[Gluster-users] "Incorrect brick" errors

Discussion:

Toby Corkindale

2013-08-06 08:24:39 UTC

Hi,
I'm getting some confusing "Incorrect brick" errors when attempting to
remove OR replace a brick.

gluster> volume info condor

Volume Name: condor
Type: Replicate
Volume ID: 9fef3f76-525f-4bfe-9755-151e0d8279fd
Status: Started
Number of Bricks: 1 x 2 = 2
Transport-type: tcp
Bricks:
Brick1: mel-storage01:/srv/brick/condor
Brick2: mel-storage02:/srv/brick/condor

gluster> volume remove-brick condor replica 1
mel-storage02:/srv/brick/condor start
Incorrect brick mel-storage02:/srv/brick/condor for volume condor

If that is the incorrect brick, then what have I done wrong?

thanks,
Toby

Toby Corkindale

2013-08-07 01:44:42 UTC

Permalink

Post by Toby Corkindale
Hi,
I'm getting some confusing "Incorrect brick" errors when attempting to
remove OR replace a brick.
gluster> volume info condor
Volume Name: condor
Type: Replicate
Volume ID: 9fef3f76-525f-4bfe-9755-151e0d8279fd
Status: Started
Number of Bricks: 1 x 2 = 2
Transport-type: tcp
Brick1: mel-storage01:/srv/brick/condor
Brick2: mel-storage02:/srv/brick/condor
gluster> volume remove-brick condor replica 1
mel-storage02:/srv/brick/condor start
Incorrect brick mel-storage02:/srv/brick/condor for volume condor
If that is the incorrect brick, then what have I done wrong?

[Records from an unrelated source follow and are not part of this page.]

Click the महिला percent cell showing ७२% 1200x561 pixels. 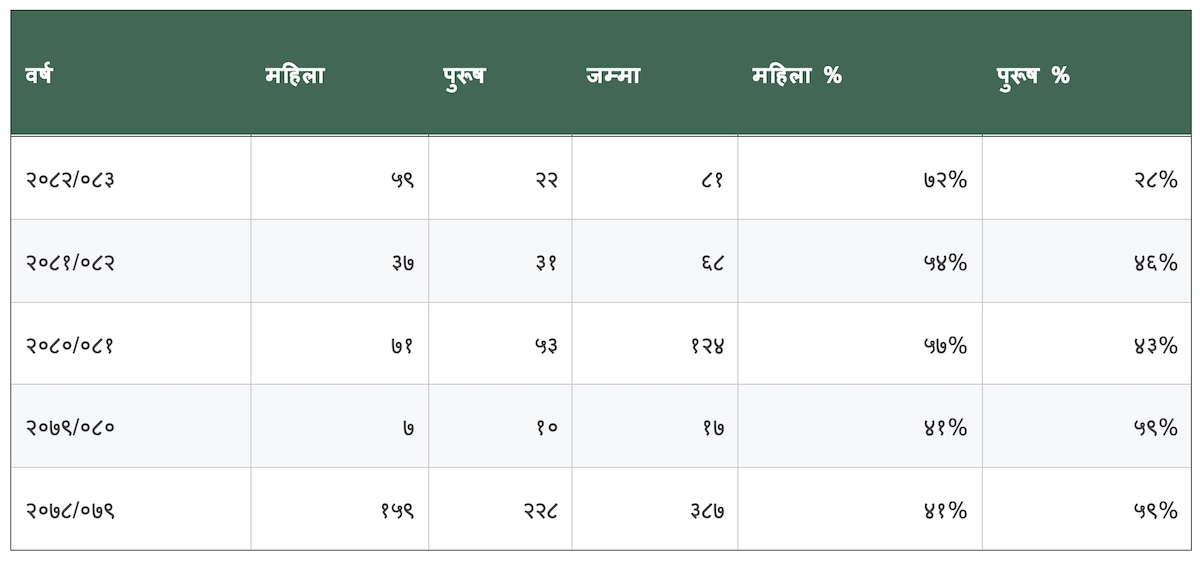pos(860,178)
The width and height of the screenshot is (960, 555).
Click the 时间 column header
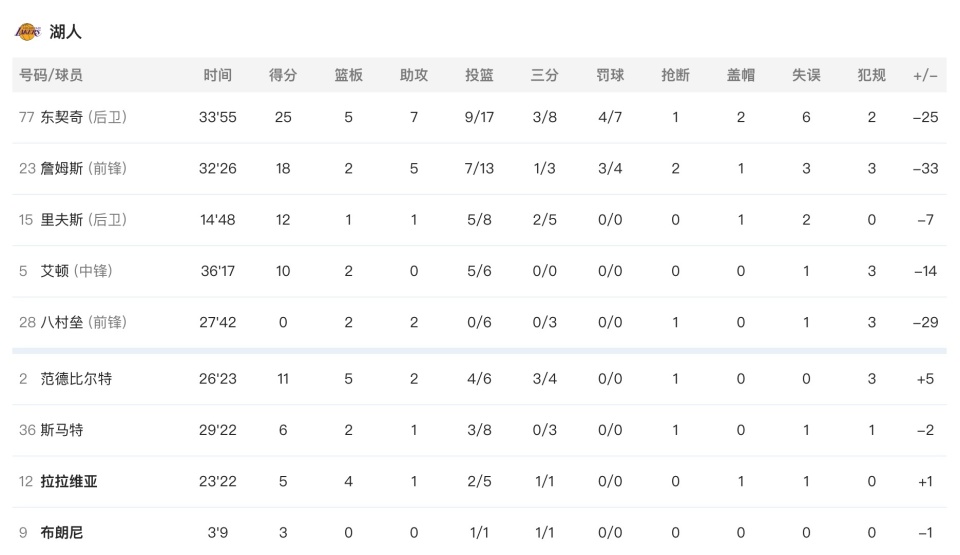click(217, 75)
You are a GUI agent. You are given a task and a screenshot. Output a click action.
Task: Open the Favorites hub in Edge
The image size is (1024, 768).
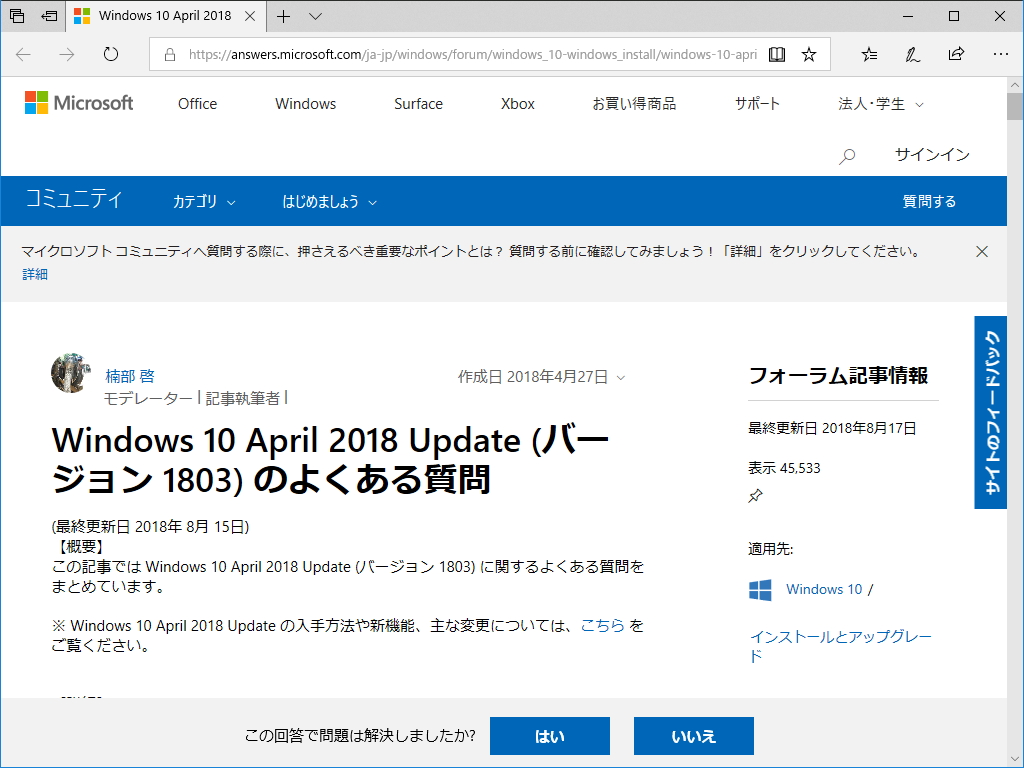coord(867,54)
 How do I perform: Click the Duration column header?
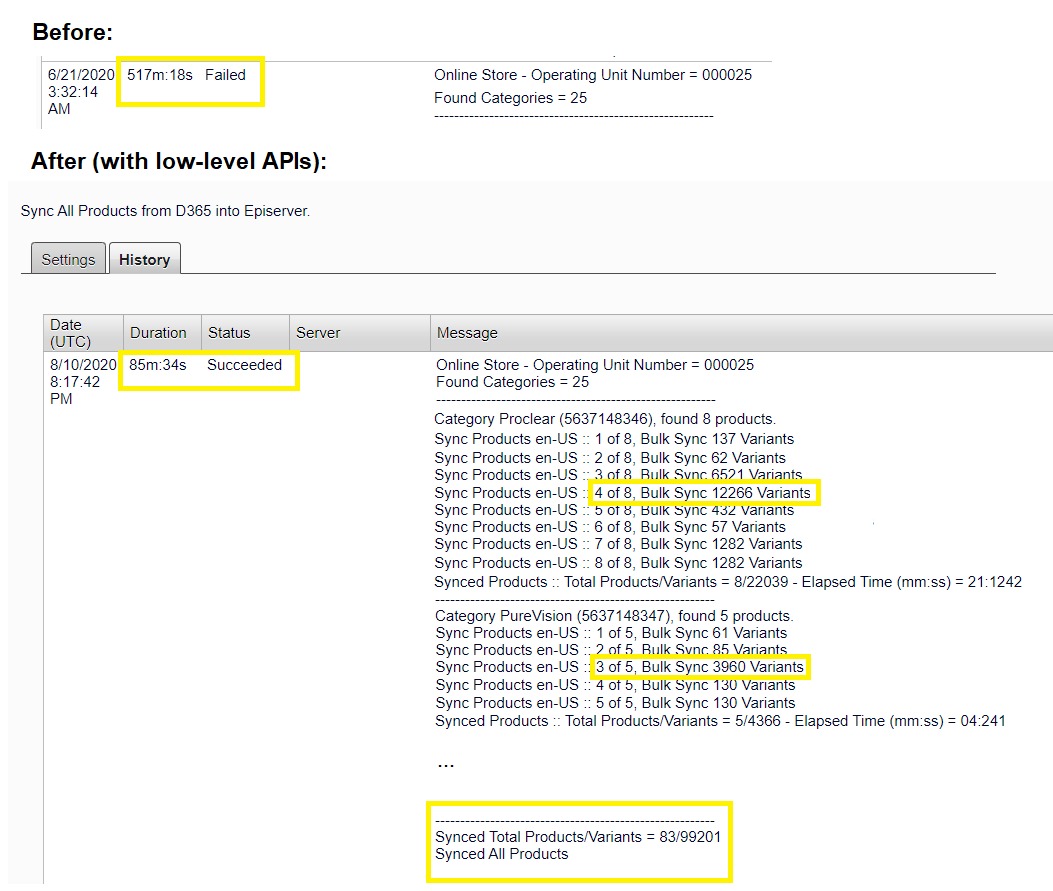coord(158,333)
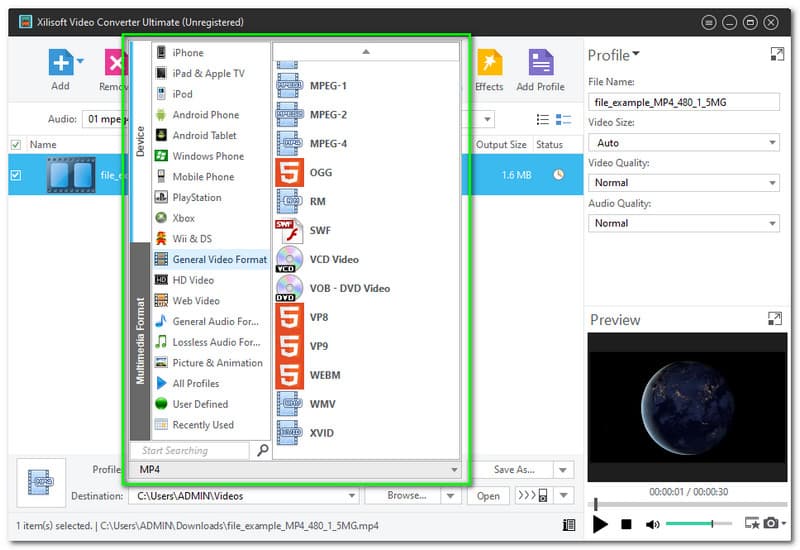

Note that the log files don't seem to be any use here, they just report:

E [glusterd-brick-ops.c:749:glusterd_handle_remove_brick] 0-: Incorrect
brick mel-storage02:/srv/brick/condor for volume condor

Toby Corkindale

2013-08-08 02:31:24 UTC

Permalink

I never did manage to figure this out.
All attempts to replace-brick failed inexplicably; we could add-brick
but then still not remove-brick the old one, and the new bricks didn't
seem to be functioning properly anyway.

Eventually we just sucked it up and caused a couple of hours of downtime
across all production servers while we brought up a whole new gluster
cluster and moved everything to it.

That's been the final straw for us though -- we're going to ditch
Gluster across the company as soon as possible. It's too risky to keep
using it.
It's been unreliable and unpredictable, and if anything version 3.3 has
been worse than 3.2 for bugs. (And I have no faith at all that 3.4 is an
improvement)

-Toby

Post by Toby Corkindale

E [glusterd-brick-ops.c:749:glusterd_handle_remove_brick] 0-: Incorrect
brick mel-storage02:/srv/brick/condor for volume condor

Krishnan Parthasarathi

2013-08-08 03:09:28 UTC

Permalink

Hi Toby,

----- Original Message -----

I agree that the error message displayed is far from helpful. The reason your
attempt to remove a brick from 1X2 replicate volume failed is because
it is not a 'legal' operation.

Here are some rules and background, that are implicit, about how to determine if a
remove-brick operation is allowed. Some may seem debatable, but
that is how things are today. We could refine them and arrive evolve
better set of rules via discussions on the mailing lists.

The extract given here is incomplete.